I handled this in three phases. Phase one: rebuild the most-used reports in Looker exactly as they existed in Data Studio, so stakeholders had a reference point. Phase two: run both versions in parallel for two weeks, addressing any discrepancies (which were always opportunities to fix data quality issues). Phase three: train every user with a 45-minute live session and a written reference guide, then sunset the old reports.

The training investment paid off immediately. Within a month of migration, stakeholders were building their own Explores — filtering by date, cohort, and product segment without waiting for analyst support.
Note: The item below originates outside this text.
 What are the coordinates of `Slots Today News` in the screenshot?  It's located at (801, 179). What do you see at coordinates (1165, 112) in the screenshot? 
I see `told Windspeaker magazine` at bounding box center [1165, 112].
Ad-hoc data requests dropped by 40%, and the analytics team shifted from reactive to proactive.

07

Results

−40%
Ad-hoc Requests
After Looker migration — teams moved from requesting data to finding it themselves
−10 hrs
Manual Reporting
Per week, fully automated via dbt pipelines and scheduled Looker dashboards
+25%
Data Reliability
Measured by reduction in data errors and failed report loads
−10% churn
Q4 2021 Retention
Driven by campaign informed by event sessionization analysis
+5%
User Conversion
Marketing team optimized campaign spend using lifecycle dashboards
300+
dbt Tests Deployed
Running in CI — broken models no longer reach production silently
08

Lessons Learned

  • 01 Migration is change management, not just engineering. The technical work was the smaller half of this project. Stakeholder buy-in, parallel running periods, and real training sessions determined whether the new platform actually got used.
  • 02 Event data is worthless without identity resolution. Segment collected excellent behavioral signals, but they were siloed by session. The work to stitch anonymous and authenticated events together was what unlocked the churn analysis — and it required careful business rule definition before any code was written.
  • 03 Self-service requires investment in the model layer, not just the BI tool. Looker didn't create self-service on its own. The dbt models underneath had to be designed for the questions people wanted to ask — clean joins, sensible grain, documented fields. The BI tool is the interface; the data model is the product.
  • 04 Parallel running periods are non-negotiable. Every discrepancy between old and new during the two-week overlap was a data quality bug that had been silently producing wrong numbers. Finding them before sunset — not after — was what made the migration trustworthy.